If an organization is not hedged, sooner or later it will fall; because things change. Plans are never perfect. In the unromantic language of economists an organization and its people and customers/clients become ‘residual risk’ for some other party to catch: the family, church communities, trade unions, insurance companies, and ultimately – as the West is now discovering – the government treasury and society. Each provides different and overlapping levels of safety nets to both individuals and organizations; complex systems in even the poorest and least developed societies.

But the 0.7% of GDP question is; ‘What happens if more and more individuals and organizations start living completely off a society’s final hedge of resources for a rainy day?’.

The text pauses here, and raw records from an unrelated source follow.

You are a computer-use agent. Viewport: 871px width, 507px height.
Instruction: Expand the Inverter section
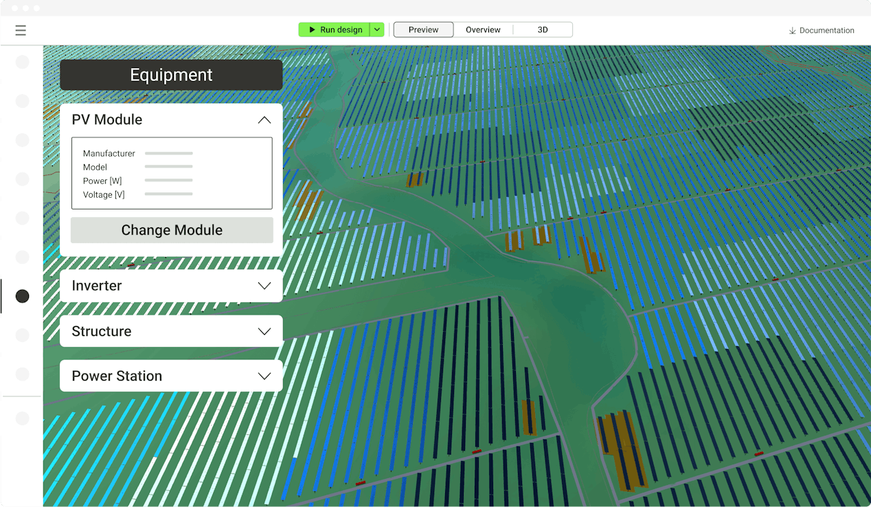pyautogui.click(x=264, y=286)
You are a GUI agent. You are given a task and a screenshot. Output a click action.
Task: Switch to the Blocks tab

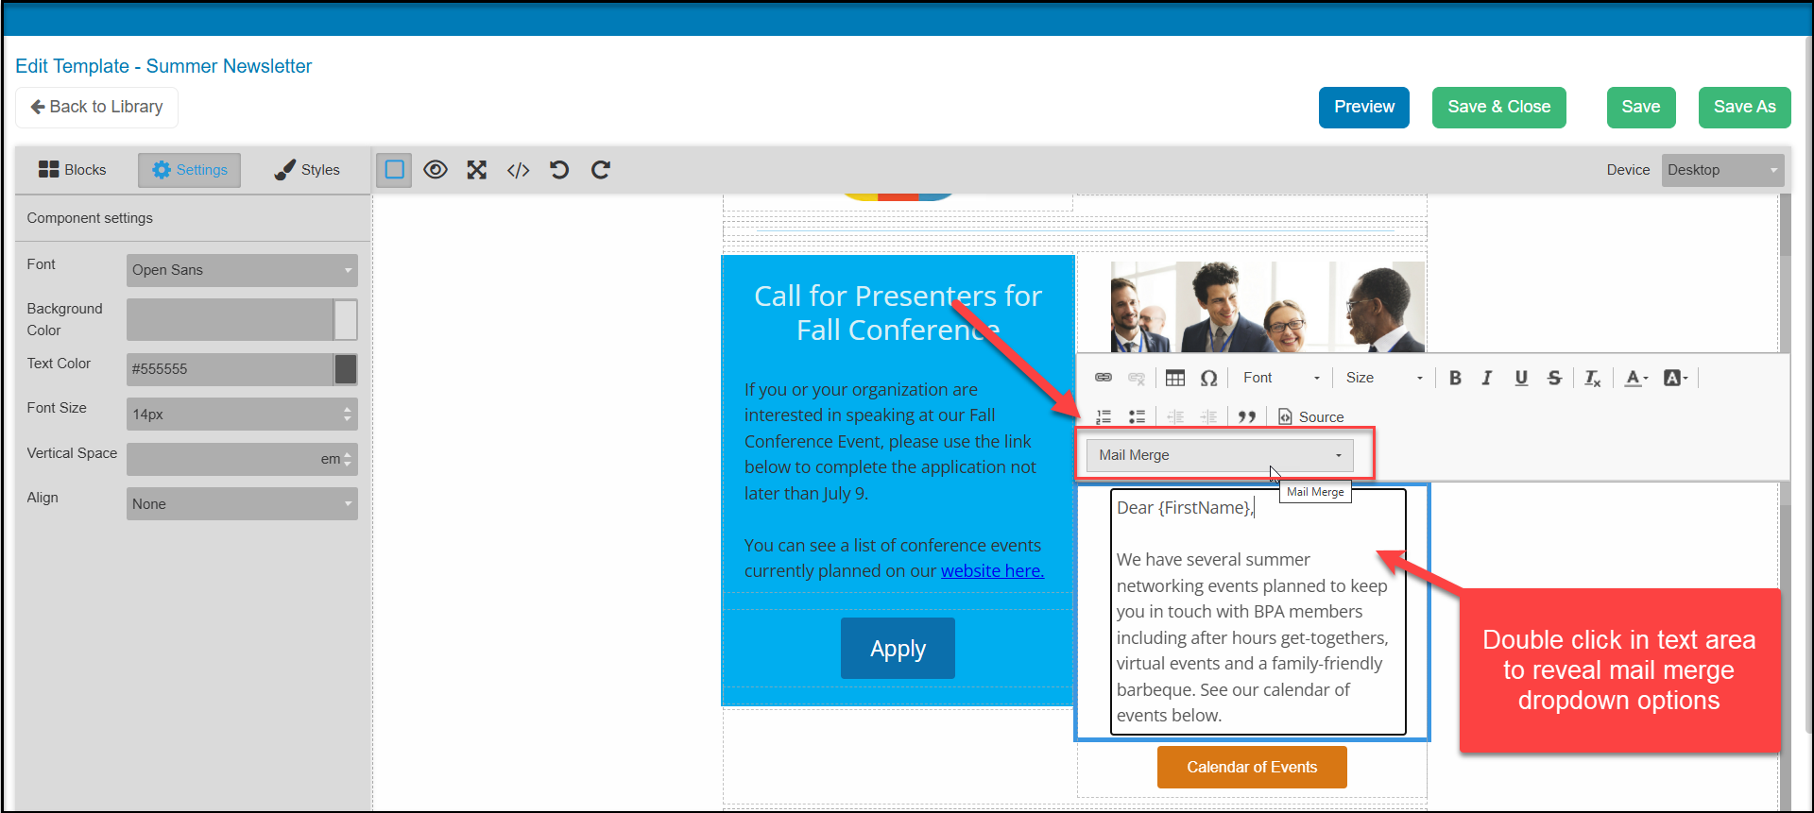pyautogui.click(x=72, y=170)
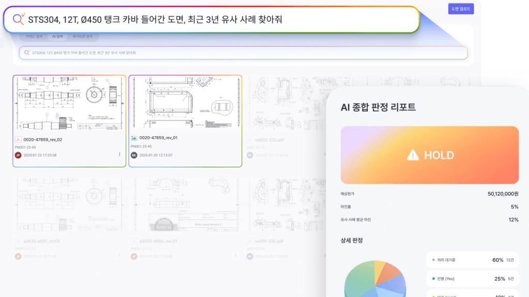
Task: Select the AI 검색 tab
Action: pyautogui.click(x=58, y=37)
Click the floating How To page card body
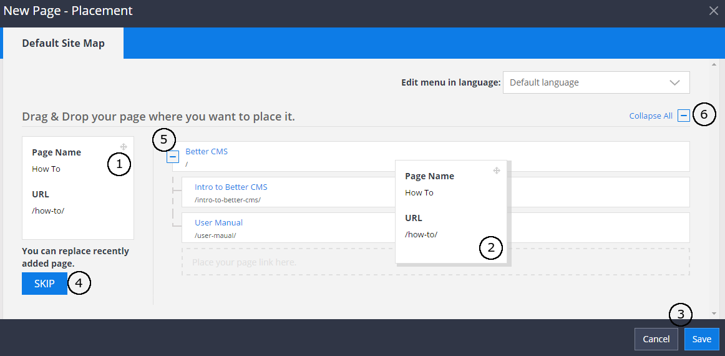This screenshot has height=356, width=725. 452,212
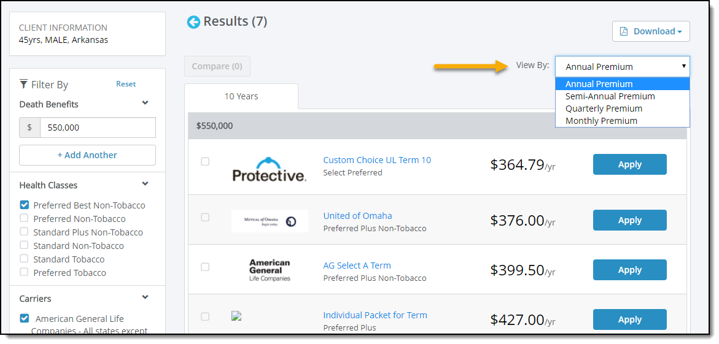Click the Mutual of Omaha logo

click(270, 221)
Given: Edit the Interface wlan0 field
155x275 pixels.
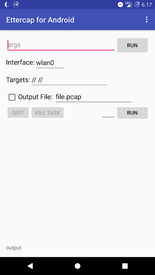Looking at the screenshot, I should (x=50, y=63).
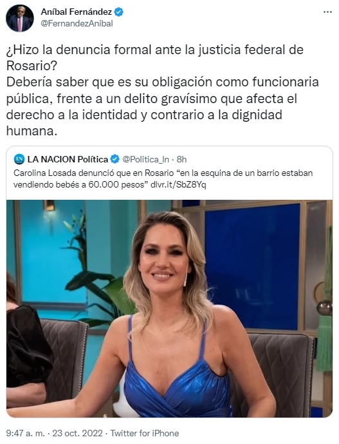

The true benefit of social entrepreneurship is therefore not only that enterprises pursuing social goals learn to live more independently and innovatively, albeit pragmatically, but that the collective result of these thousands of independent actions. Increasing the independence of individual action reduces the burden on the cascading means for collective security. It replaces a negative feedback loop of compounding social burden (‘moral hazard’ cascades in the jargon) with a positive feedback loop of compounding social and collective interest and returns. The development of social capital through thousands of tiny, continuous, steps. What might be described as ‘social kaizen’.

Conclusion

One can be under no illusion that many will continue to prefer grand plans, soaring rhetoric and the mobilization of masses approaches to ‘thick’ development issues and ‘global social justice’. For the directors of development agencies and (I)NGOs considering this alternative I would ask one question; ‘With health care at often >30% of western public expenditure, its largest component and no break in sight, do you think you will win a battle with the rhetoricians of ‘local social justice?’. The omens are ominous. Hence for the humble individual? Social entrepreneurship is the alternative ‘thin’ contribution you can make. Take the risk, and share the burden of some of life’s uncertainty. The rewards may be ‘thicker’ than you had dared hope.

The lessons of social entrepreneurship in health care in development (aid) and public finance may therefore be generalizable and universal, and apply at home as much as abroad. Making it a truly global development alternative.